Is love a movement of time and thought?

We have been talking over the question of fear and whether after hearing it, after hearing our conversation together over this weight of fear, if one is at all free of it.
Is love a movement of time and thought?

BENGALURU: We have been talking over the question of fear and whether after hearing it, after hearing our conversation together over this weight of fear, if one is at all free of it. Or one has merely heard it, saw the reason of it, the sanity of it and cannot do anything about it, and then just drift along. I wonder what one actually has done, each one of us with regard to that question of fear, and the identification of oneself with one’s friend, family, furniture, house, country, ideas and so on. Whether after these four talks one has actually ended all identification and therefore there is a great deal of freedom, not relative, but freedom. And when one asks these questions of oneselves, whether we ask superficially, intellectually or as you would ask a question that affects you most profoundly, most seriously.

And after asking these questions of oneselves, and if we are at all serious, getting the house in order — our house, which is you. And when we put things in order in our house we are free, we have more energy. It is only when there is disorder that we waste energy. And order implies that one has understood deeply what are the movements of disorder in oneself, why we live, perhaps even in our own rooms, in such disorder.

Or having in one’s house order, in oneself there is such abiding deep disorder, uncertainty, why such human beings live in this disorder, from the moment they are born until they die — why? Why do we tolerate to live in such conditions? I wonder if you have asked yourself these questions. And if you have — perhaps some of you have — and discovering that one is in disorder, mechanically sets about to put everything in oneself in order.

Thereby, one cultivates discipline, follow a pattern, pattern laid down after two thousand years, or ten thousand years, or the patterns laid down by some guru, some priest, some specialist in so-called spirituality. Or try to escape from this abiding, endless, seemingly endless disorder, try to identify oneself with something that is supremely order, which is cosmos, the heavens, the whole universe. I wonder what you, looking at yourself in the mirror which tells you exactly what is, I wonder what you do about this disorder? Is one aware that one lives in disorder? Is one aware that one lives in contradiction? This constant conflict between ‘what is’ and ‘what should be’.

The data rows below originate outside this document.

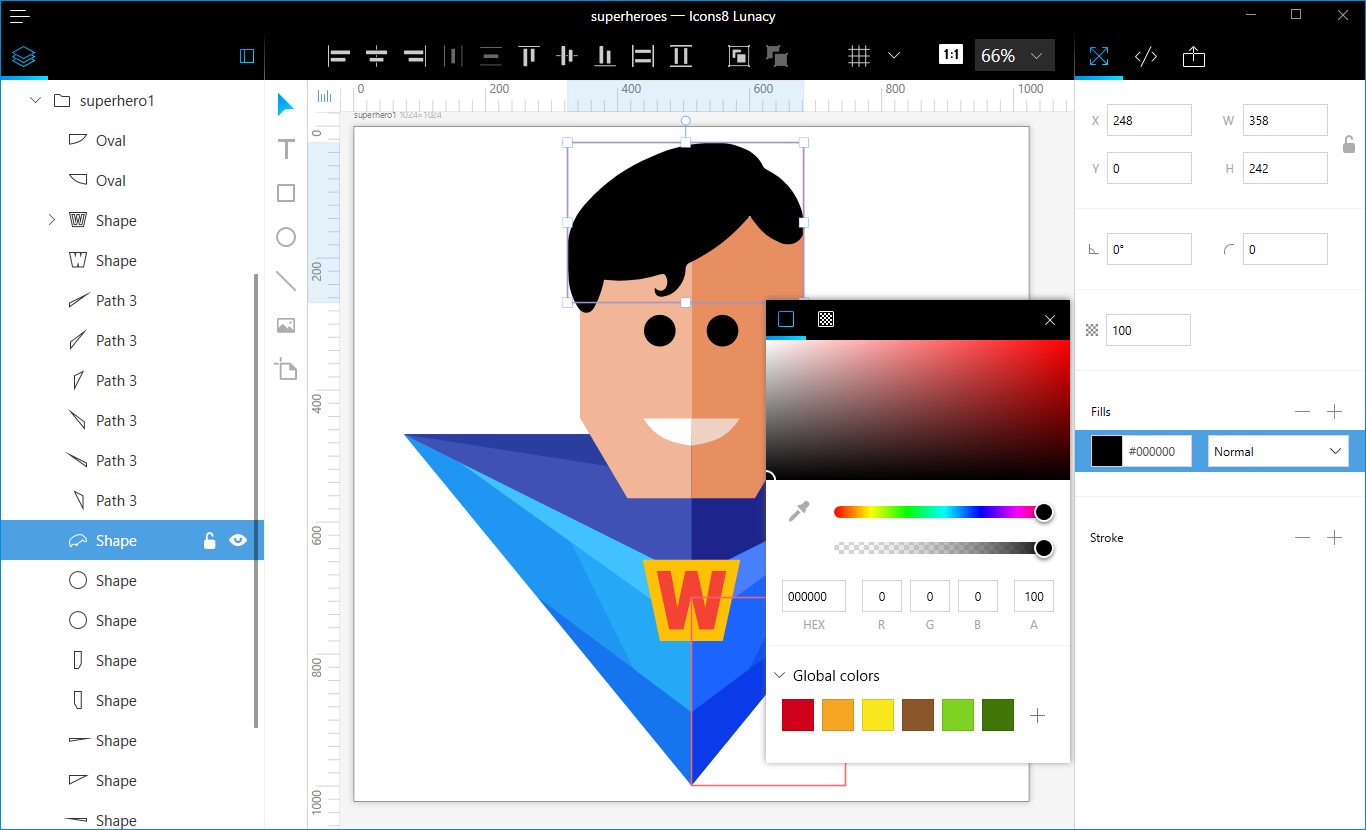Toggle the aspect ratio lock for size
This screenshot has height=830, width=1366.
tap(1348, 145)
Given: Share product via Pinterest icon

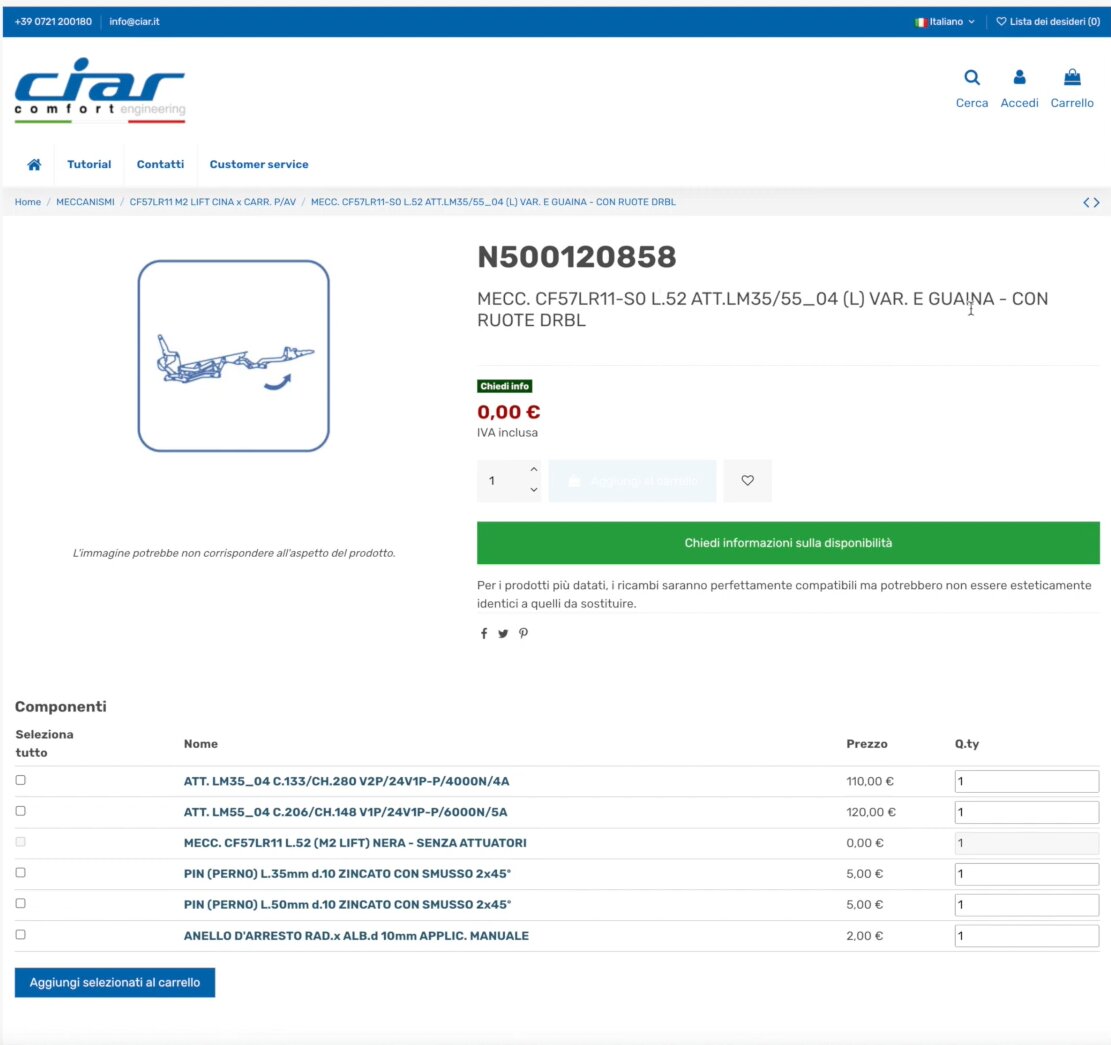Looking at the screenshot, I should click(x=523, y=634).
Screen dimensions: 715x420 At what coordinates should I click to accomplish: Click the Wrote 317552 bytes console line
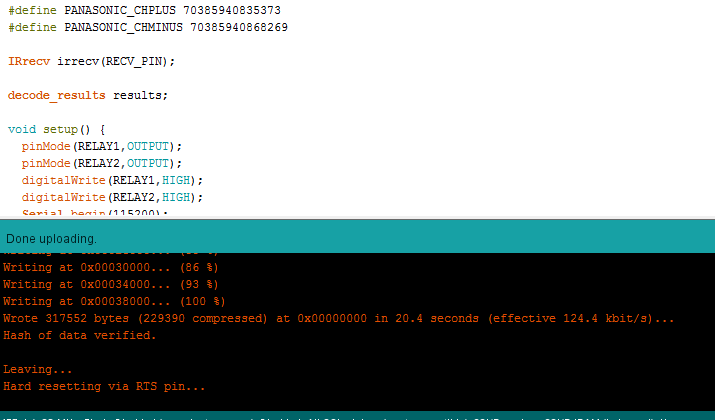click(338, 318)
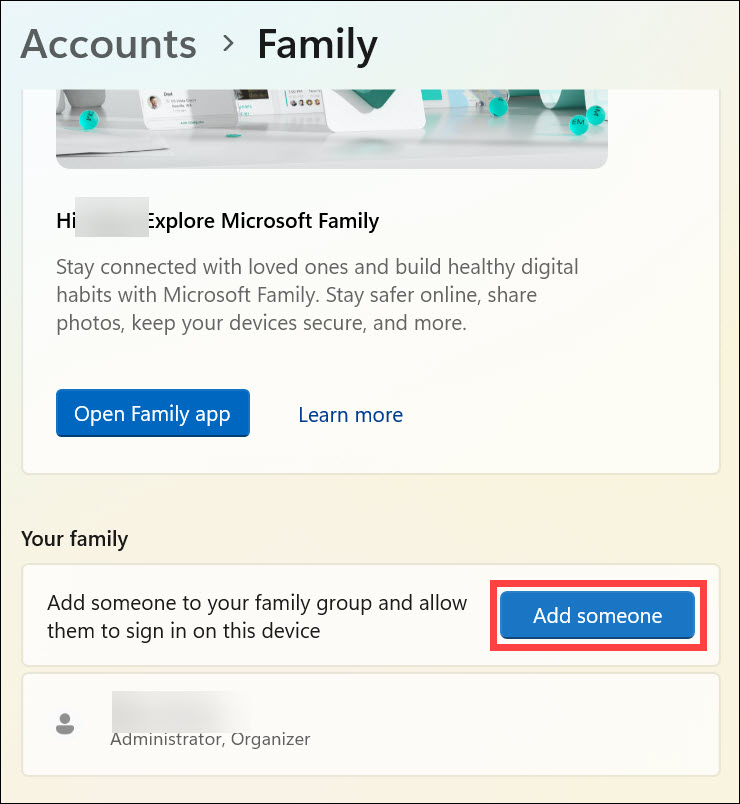Click the Your family section heading
The image size is (740, 804).
(75, 539)
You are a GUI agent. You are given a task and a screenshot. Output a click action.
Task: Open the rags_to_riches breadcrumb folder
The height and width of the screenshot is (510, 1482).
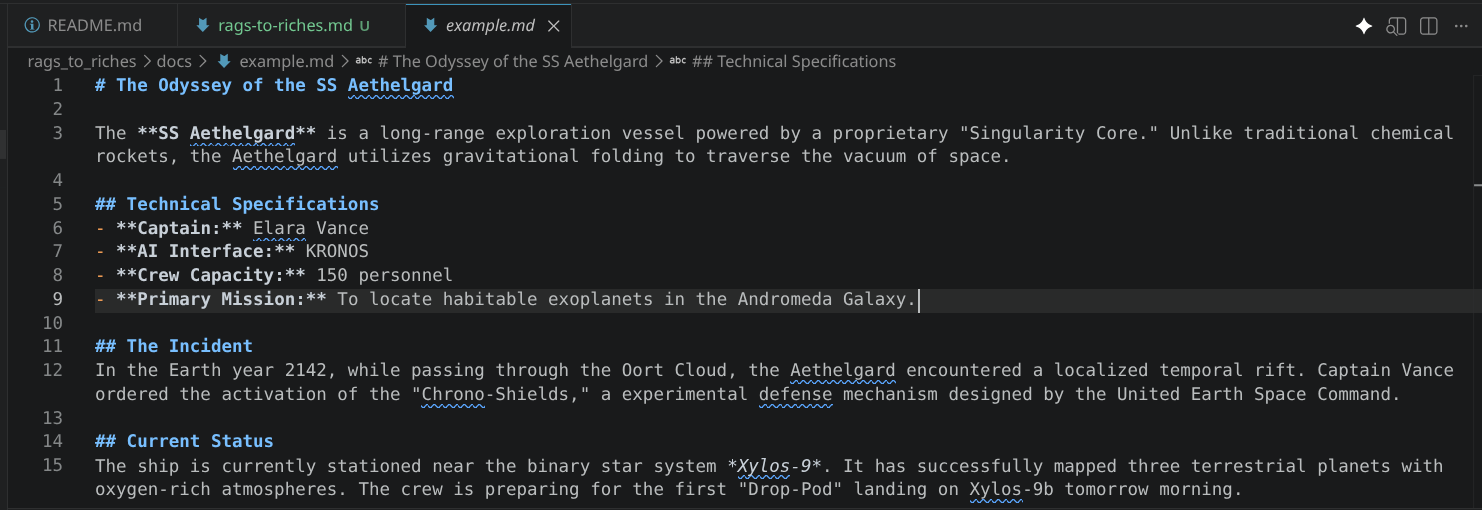click(82, 61)
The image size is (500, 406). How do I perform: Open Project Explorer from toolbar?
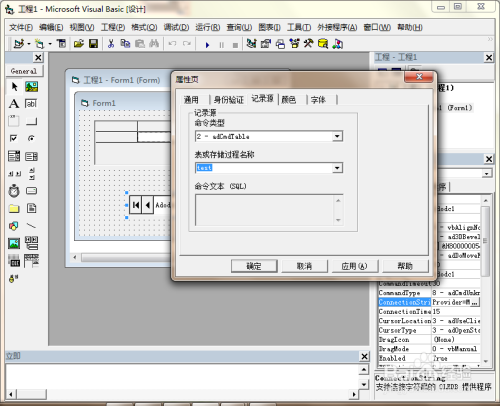click(251, 44)
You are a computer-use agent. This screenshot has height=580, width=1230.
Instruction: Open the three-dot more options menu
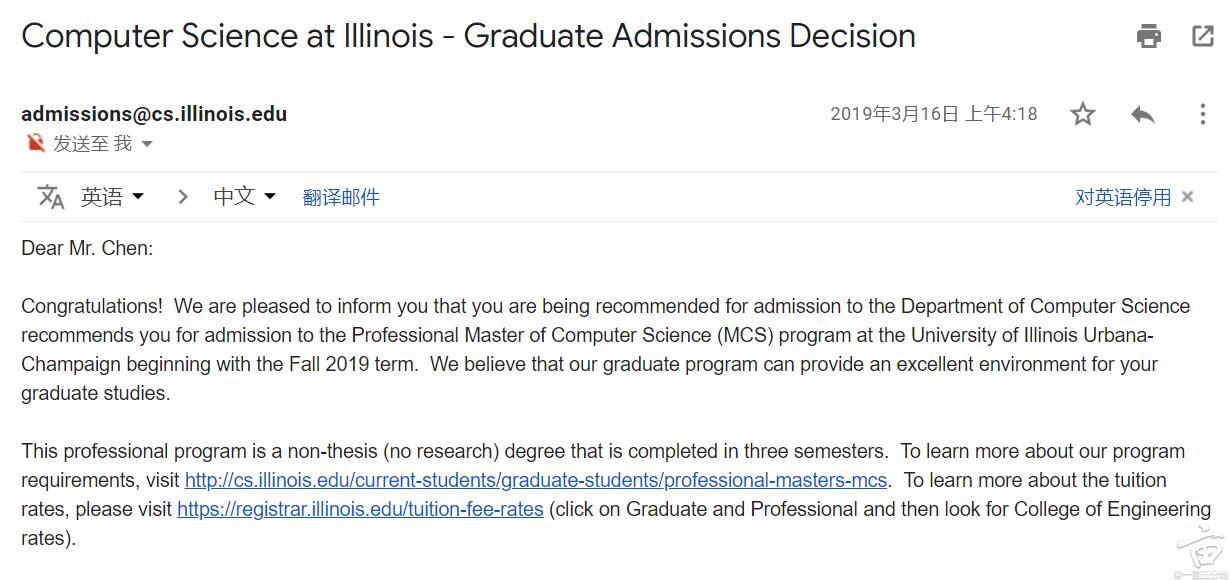(x=1203, y=114)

If one asks oneself these questions, are you listening for an answer from yourself? Or are you listening for an answer from somebody else? I am afraid most of us are inclined to find order, not understanding disorder, investigating what is order we easily accept some specialist, some authority, some priest, some guru who will tell us what is order. So our minds are becoming more and more mechanical because when we accept a pattern of order, like a soldier drilled day after day, month after month, drilled — the drums beating out his brains. So we follow, accept, obey, conform. Is that not conformity, obedience, acceptance the very root of disorder? As we said, please do not accept anything whatsoever the speaker says. And I really mean it. These are the questions you are asking of yourself.